> We benchmark humans with these tests – why would we not do that for AIs?
Because the correlation between the thing of interest and what the tests measure may be radically different for systems that are very much unlike humans in their architecture than they are for humans.
There’s an entire field about this in testing for humans (psychometry), and approximately zero on it for AIs. Blindly using human tests – which are proxy measures of harder-to-directly-assess figures of merit requiring significant calibration on humans to be valid for them – for anything else without appropriate calibration is good for generating headlines, but not for measuring anything that matters. (Except, I guess, the impact of human use of them for cheating on the human tests, which is not insignificant, but not generally what people trumpeting these measures focus on.)
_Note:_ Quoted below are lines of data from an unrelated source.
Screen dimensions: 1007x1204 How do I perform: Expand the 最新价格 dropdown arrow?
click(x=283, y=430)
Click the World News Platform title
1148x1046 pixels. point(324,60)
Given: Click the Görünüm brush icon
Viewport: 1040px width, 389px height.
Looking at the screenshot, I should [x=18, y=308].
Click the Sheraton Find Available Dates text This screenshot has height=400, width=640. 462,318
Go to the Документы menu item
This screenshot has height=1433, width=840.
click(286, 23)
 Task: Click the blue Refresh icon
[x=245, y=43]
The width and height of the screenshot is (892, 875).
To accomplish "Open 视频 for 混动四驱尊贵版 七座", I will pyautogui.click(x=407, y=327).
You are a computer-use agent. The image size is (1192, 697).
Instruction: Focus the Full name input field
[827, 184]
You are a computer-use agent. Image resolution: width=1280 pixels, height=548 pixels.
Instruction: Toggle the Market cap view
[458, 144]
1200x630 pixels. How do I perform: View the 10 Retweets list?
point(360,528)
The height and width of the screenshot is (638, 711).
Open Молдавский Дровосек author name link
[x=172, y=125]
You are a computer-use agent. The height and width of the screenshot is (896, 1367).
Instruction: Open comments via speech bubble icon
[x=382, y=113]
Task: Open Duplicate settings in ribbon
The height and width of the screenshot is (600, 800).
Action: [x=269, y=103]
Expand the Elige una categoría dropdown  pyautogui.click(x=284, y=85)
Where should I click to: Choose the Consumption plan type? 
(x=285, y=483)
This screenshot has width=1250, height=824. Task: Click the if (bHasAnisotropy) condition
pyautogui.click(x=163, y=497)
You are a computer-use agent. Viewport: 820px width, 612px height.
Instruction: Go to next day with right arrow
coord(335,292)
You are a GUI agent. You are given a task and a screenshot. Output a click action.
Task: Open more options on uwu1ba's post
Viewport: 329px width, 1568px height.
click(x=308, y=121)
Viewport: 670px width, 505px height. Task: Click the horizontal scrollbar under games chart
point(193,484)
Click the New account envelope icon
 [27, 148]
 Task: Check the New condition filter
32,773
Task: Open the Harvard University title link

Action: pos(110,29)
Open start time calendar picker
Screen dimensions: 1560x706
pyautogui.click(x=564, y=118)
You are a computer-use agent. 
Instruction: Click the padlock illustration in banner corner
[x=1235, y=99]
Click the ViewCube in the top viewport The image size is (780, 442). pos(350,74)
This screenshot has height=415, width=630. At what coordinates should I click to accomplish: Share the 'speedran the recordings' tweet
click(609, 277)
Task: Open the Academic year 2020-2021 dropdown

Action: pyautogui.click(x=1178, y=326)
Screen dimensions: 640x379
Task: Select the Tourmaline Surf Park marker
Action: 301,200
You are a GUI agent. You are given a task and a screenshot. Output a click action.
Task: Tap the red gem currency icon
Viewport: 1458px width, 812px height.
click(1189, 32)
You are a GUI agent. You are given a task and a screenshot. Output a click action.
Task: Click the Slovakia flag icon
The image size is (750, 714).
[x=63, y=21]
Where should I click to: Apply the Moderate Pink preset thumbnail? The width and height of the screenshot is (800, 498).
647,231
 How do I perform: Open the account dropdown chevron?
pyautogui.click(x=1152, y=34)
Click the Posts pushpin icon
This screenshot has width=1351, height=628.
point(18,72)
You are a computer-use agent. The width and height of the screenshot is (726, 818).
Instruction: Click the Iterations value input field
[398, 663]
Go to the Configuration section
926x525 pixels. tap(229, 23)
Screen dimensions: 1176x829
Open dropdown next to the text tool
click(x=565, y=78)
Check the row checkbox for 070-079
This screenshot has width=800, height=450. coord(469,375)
There is also a lot of work in benchmarking for AI as well. This is where things like Resnet come from.
But the point of using these tests for AI is precisely the reason we use for giving them to humans -- we think we know what it measures. AI is not intended to be a computation engine or a number crunching machine. It is intended to do things that historically required "human intelligence".
If there are better tests of human intelligence, I think that the AI community would be very interested in learning about them.
Check on the curve for flight speed sometime, and see what you think of that, and what you would have thought of it during the initial era of powered flight.
Maybe a different analogy will make my point better. Compare rocket technology with jet engine technology. Both continued to progress across a vaguely comparable time period, but at no point was one a substitute for the other except in some highly specialized (mostly military-related) cases. It is very clear that language models are very good at something. But are they, to use the analogy, the rocket engine or the jet engine?
I doubt that that’s a sustained exponential growth. As far as I know, there is no power law that could explain it, and from a computational complexity theory point of view it doesn’t seem possible.
See https://www.lesswrong.com/posts/J6gktpSgYoyq5q3Au/benchmarki.... The short answer is that linear elo growth corresponds roughly linearly to linear evaluation depth, but since the game tree is exponential, linear elo growth scales with exponential compute. The main algorithmic improvements are things that let you shrink the branching factor, and as long as you can keep shrinking the branching factor, you keep getting exponential improvements. SF15 has a branching factor of roughly 1.6. Sure the exponential growth won't last for ever, but it's been surprisingly resilient for at least 30 years.
It wouldn’t have been possible if there hadn’t been an exponential growth in computing resources over the past decades. That has already slowed down, and the prospects for the future are unclear. Regarding the branching factor, the improvements certainly must converge towards an asymptote.
The more general point is that you always end up with an S-curve instead of a limitless exponential growth as suggested by Kaibeezy. And with AI we simply don’t know how far off the inflection point is.
The implications for society? We better up our game.